New Book Examines Problems Facing Modern Women; Identifies Needed Changes

DALLAS (April 26, 2006) – Pick up any newspaper or magazine and you are likely to see a story about retirement. With 77 million Baby Boomers entering their 60s, retirement in on everyone's mind. While Congress is focused on general reforms to company pensions, a new book suggests policy makers should examine federal laws and regulations that threaten the retirement security of the largest segment of retirees – women.

According to according to the soon-to-be released book Leaving Women Behind: Modern Families, Outdated Laws , the laws that govern private pensions didn't contemplate the influx of women into the labor market and therefore are not suited to the way modern women live their lives.

"Because women live longer then men, they are more likely to suffer the defects of our retirement systems. And because the laws governing private pensions weren't designed for the modern woman, many have little retirement security," said Kimberley Strassel, co-author of the book. "If reforms are not made soon, a growing number of women will be denied their 'golden years.'"

The book notes that our major economic institutions – including tax law, labor law, and employee benefits law, as well as Social Security, and retirement policies – reward families with full-time worker and a stay-at-home spouse and by comparison punish every other arrangement. For example:

  • Congress has sanctioned and subsidized company retirement plans that penalize part-time workers, as well workers who move from job-to-job and who move in and out of the labor market – characteristics more typical of women.
  • Women are more likely than men to have to save outside of the workplace where the limits on tax free savings are much more restrictive.
  • For workers who are covered under a spouse's retirement plan, federal tax law makes it almost impossible to get higher wages instead of duplicate benefits.

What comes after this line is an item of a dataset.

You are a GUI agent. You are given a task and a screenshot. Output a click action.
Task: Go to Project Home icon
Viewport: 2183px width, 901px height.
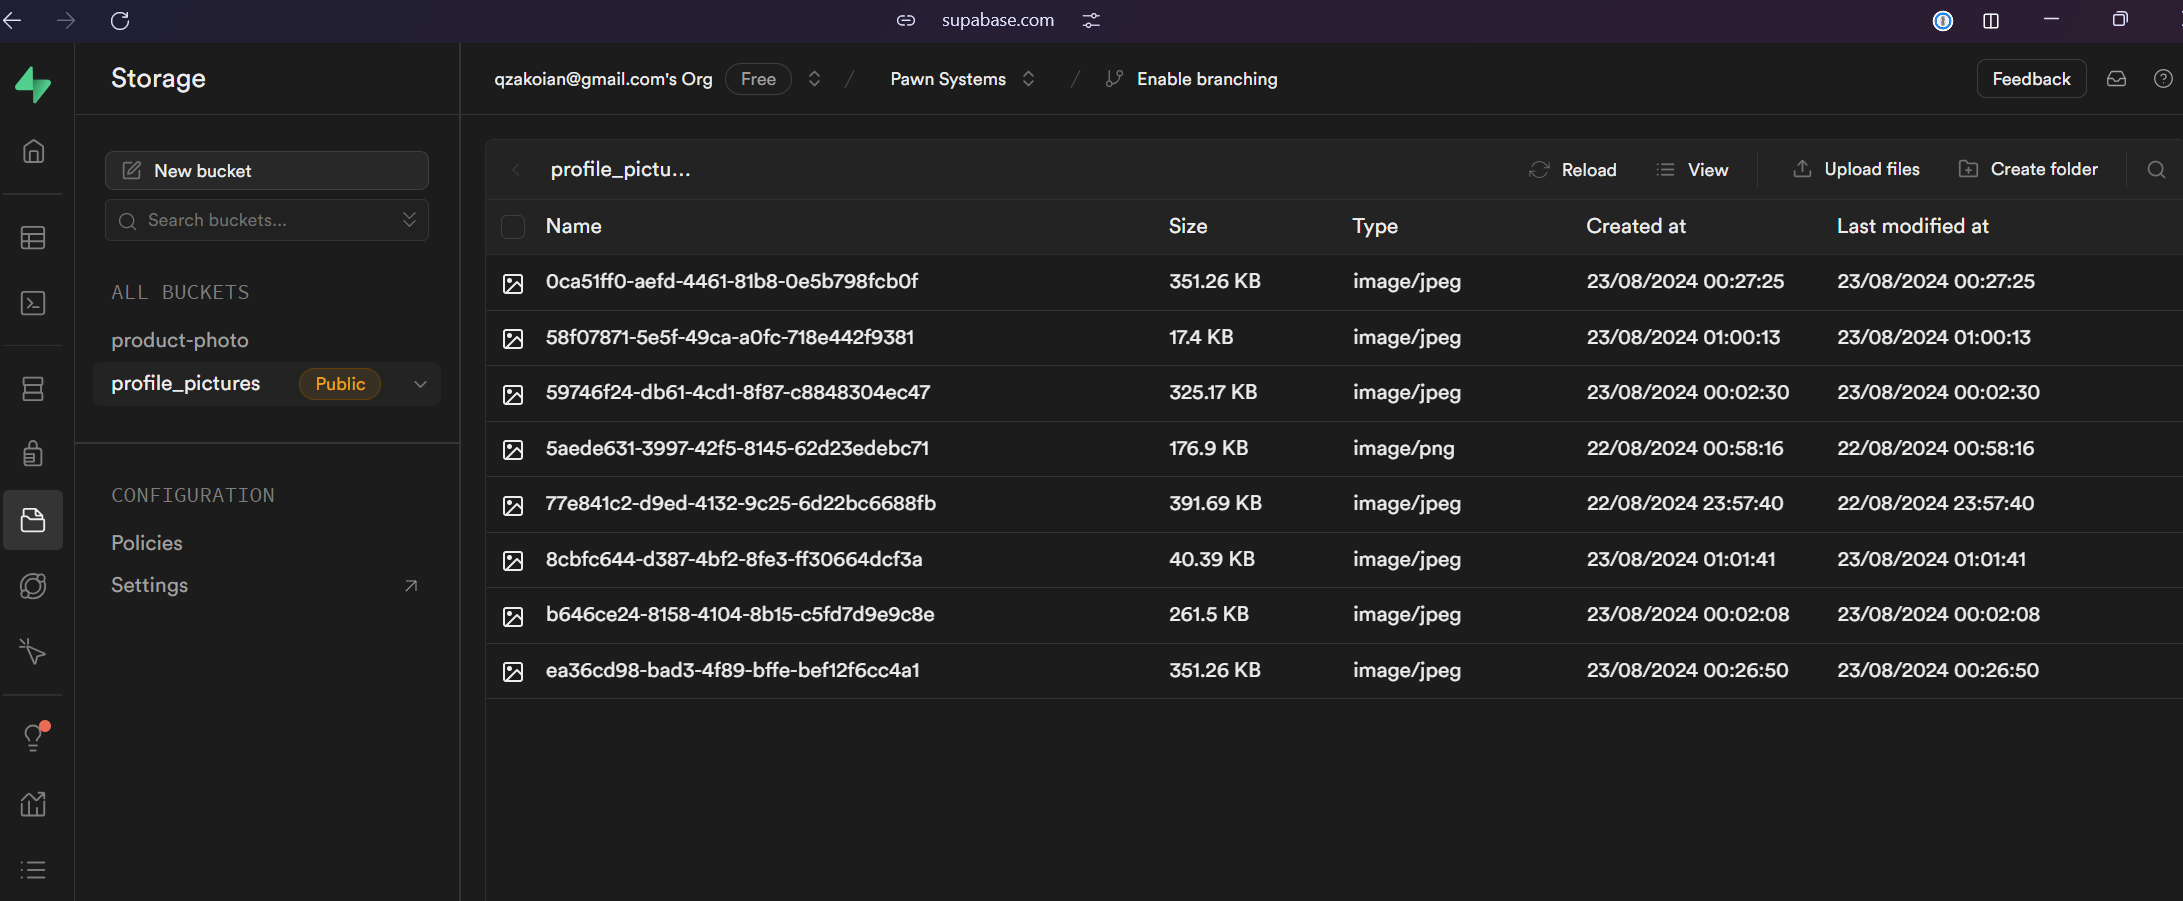pyautogui.click(x=33, y=151)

Leaving Women Behind: Modern Families, Outdated Laws is a forthcoming book by Kimberley Strassel, editorial writer for the Wall Street Journal; John C. Goodman, president of the National Center for Policy Analysis (NCPA); and Celeste Colgan, an NCPA senior fellow. It is published by Rowman & Littlefield in cooperation with the Manhattan Institute and will be available at booksellers, including Amazon.com, this May.